Uma vida de luta

Manoel Dias deixa a política catarinense aos 88 anos, mas permanece na história do trabalhismo e da democracia

ANUNCIO

Santa Catarina se despediu, em 22 de agosto, de um homem cuja vida pública atravessou mais de seis décadas de história. Manoel Dias, o “Maneca”, morreu aos 88 anos, em Florianópolis, depois de um período de hospitalização provocado pelo agravamento de seu estado de saúde.

Mais do que registrar cargos ocupados, sua trajetória exige olhar para o tempo em que começou. Natural de Içara, Manoel Dias entrou na vida pública ainda jovem. Em 1962, foi eleito vereador pelo antigo Partido Trabalhista Brasileiro (PTB). Dois anos depois, o golpe militar mudou o rumo de sua história: teve o mandato cassado e permaneceu preso por 11 meses.

Mesmo diante da perseguição política, não abandonou a vida pública. Participou da construção do MDB em Santa Catarina e, em 1966, foi eleito deputado estadual. Exerceu o mandato entre 1967 e 1971 e integrou a Assembleia Constituinte de 1967. Com a edição do AI-5, voltou a ser atingido pela repressão.

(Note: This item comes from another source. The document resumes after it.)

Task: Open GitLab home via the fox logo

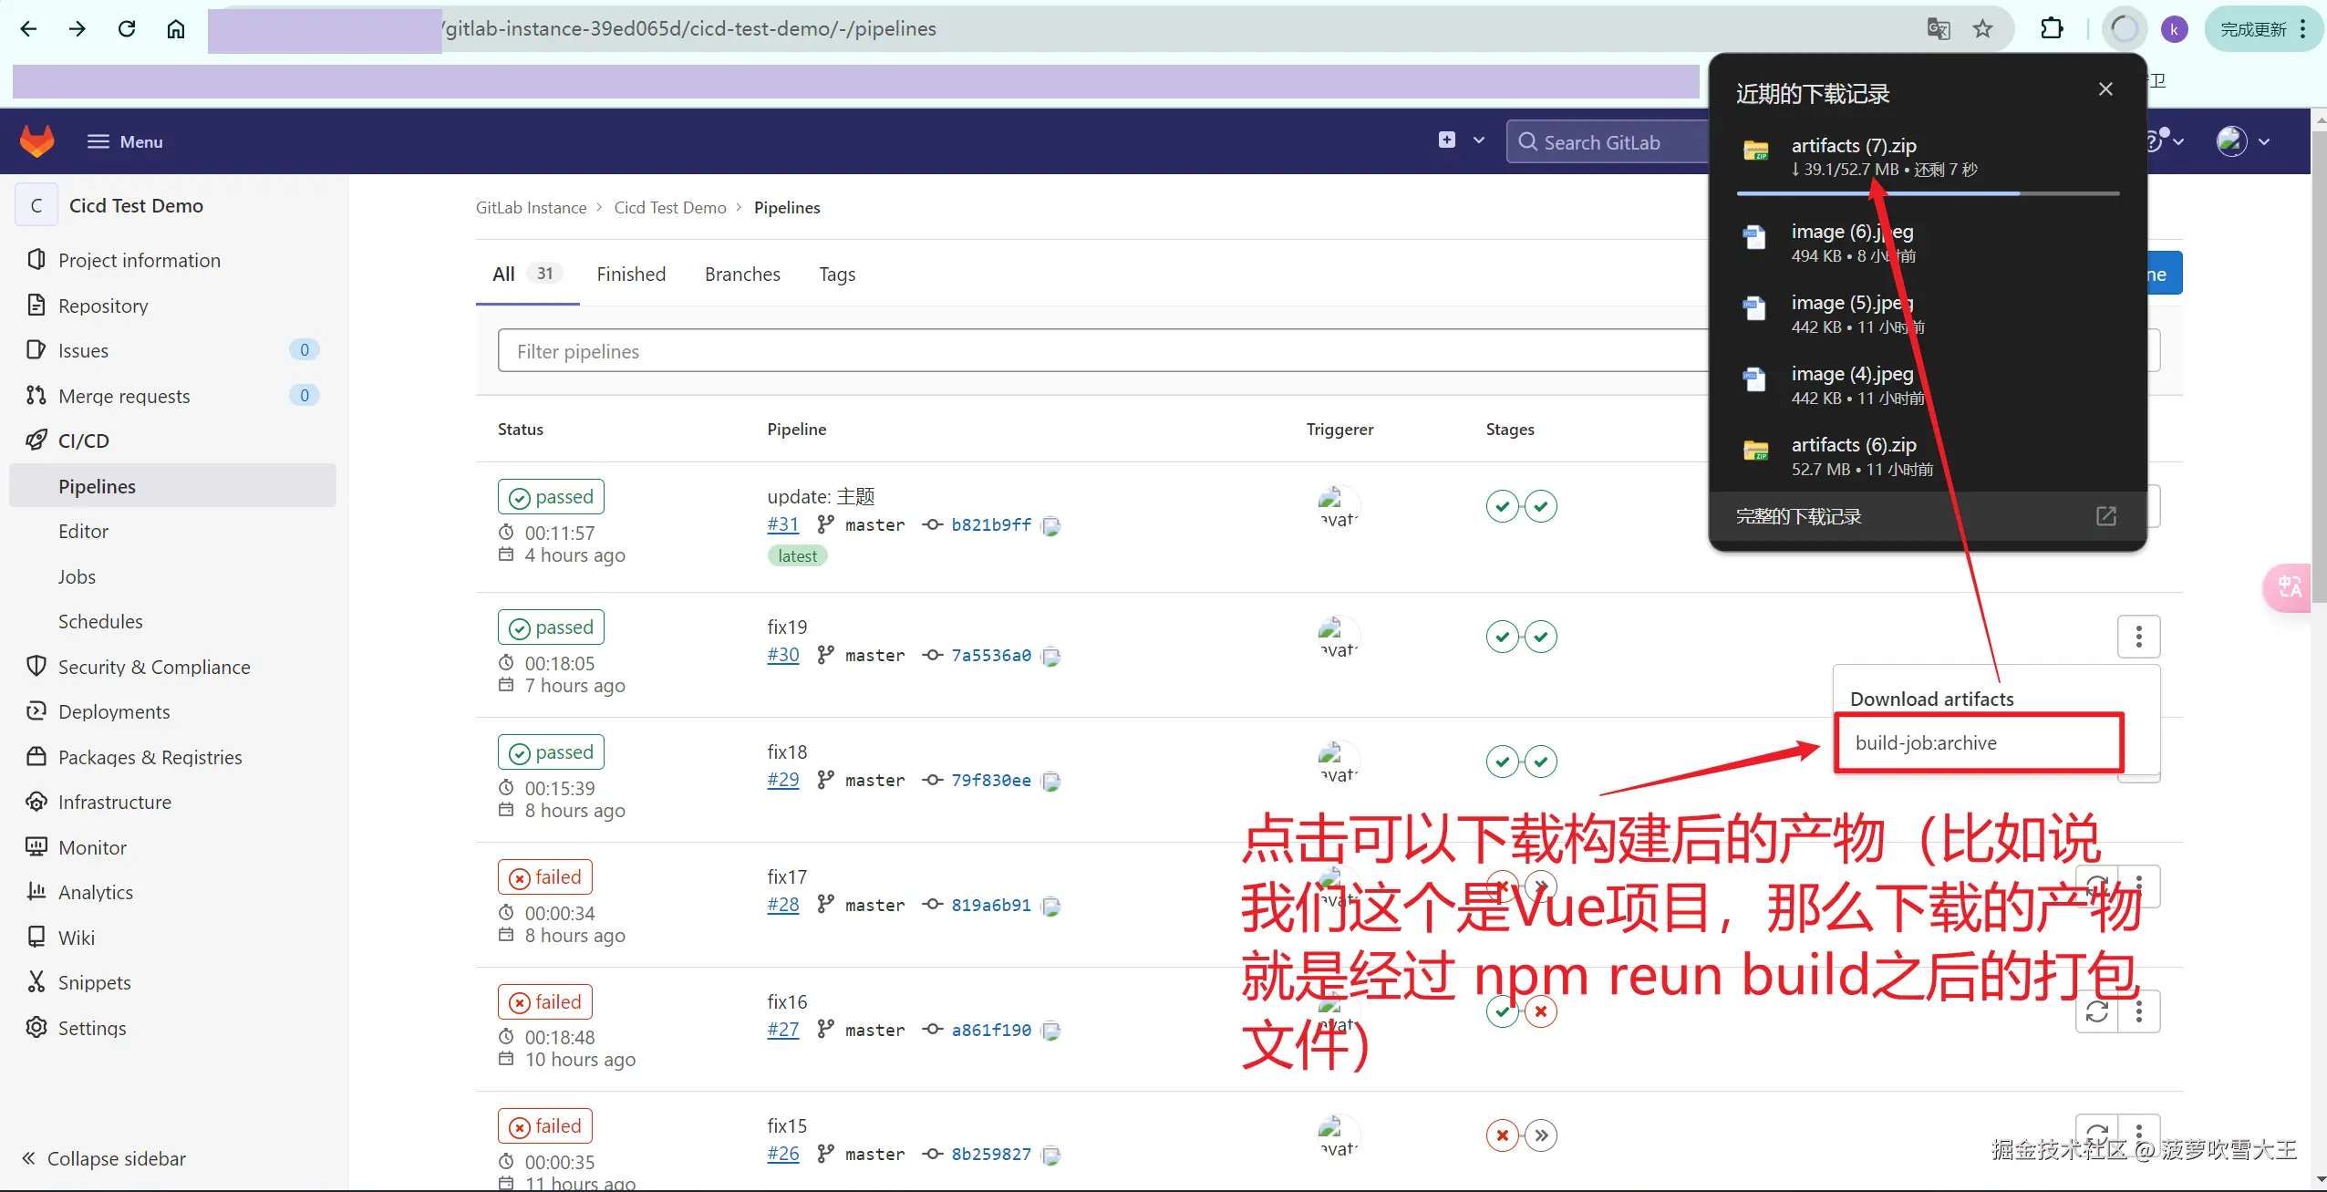Action: [36, 140]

Em 1969, teve novamente o mandato cassado e os direitos políticos suspensos por dez anos.

A política, entretanto, continuaria sendo seu caminho.

ANUNCIO

O trabalhismo como escolha

Com a anistia e a retomada da vida política brasileira, Manoel Dias participou, ao lado de Leonel Brizola e outras lideranças, da fundação do Partido Democrático Trabalhista (PDT), em 1980. Em Santa Catarina, tornou-se uma das principais referências da legenda e exerceu a presidência estadual.

Sua relação com Brizola foi uma das marcas de sua caminhada. O trabalhismo, para Manoel Dias, não ficou restrito a uma sigla: tornou-se uma identidade política associada à defesa dos direitos sociais, da educação, da democracia e da soberania nacional. A Assembleia Legislativa de Santa Catarina destaca justamente essa permanência de suas bandeiras ao longo da vida pública.

Décadas depois de iniciar sua trajetória, chegou ao governo federal. Em 2013, assumiu o Ministério do Trabalho e Emprego, função que exerceu até outubro de 2015, durante o governo da então presidente Dilma Rousseff. Registros oficiais do Ministério do Trabalho documentam sua atuação à frente da pasta em temas ligados ao emprego, às relações de trabalho e às políticas voltadas aos trabalhadores.

A despedida

Na segunda-feira, 24 de agosto, a Assembleia Legislativa de Santa Catarina abriu suas portas para a despedida. Familiares, amigos, companheiros de partido, autoridades e lideranças políticas estiveram reunidos no plenário da Alesc para prestar as últimas homenagens.

Manoel Dias deixa a esposa, Dalva Maria de Luca Dias, dois filhos, noras e netos. Deixa também uma trajetória que não pode ser compreendida apenas pelos cargos que ocupou.

Há homens que passam pela política. Outros acabam se tornando parte da história política de seu tempo.

Manoel Dias pertence a essa segunda categoria.

Foi vereador, deputado, constituinte, dirigente partidário e ministro. Foi perseguido, preso e cassado durante a ditadura. Recomeçou depois da anistia e ajudou a construir um partido que se tornaria uma das principais expressões do trabalhismo brasileiro.

Sua morte encerra uma trajetória pessoal, mas não apaga as marcas deixadas por uma vida inteira dedicada à política.

Em tempos de tantas mudanças, a história de Manoel Dias também lembra que democracia não é uma herança pronta. Para sua geração, ela foi uma conquista que custou coragem, resistência e persistência.

E talvez seja esse o legado que permaneça quando os cargos deixam de existir: a coragem de continuar acreditando naquilo que se escolheu defender.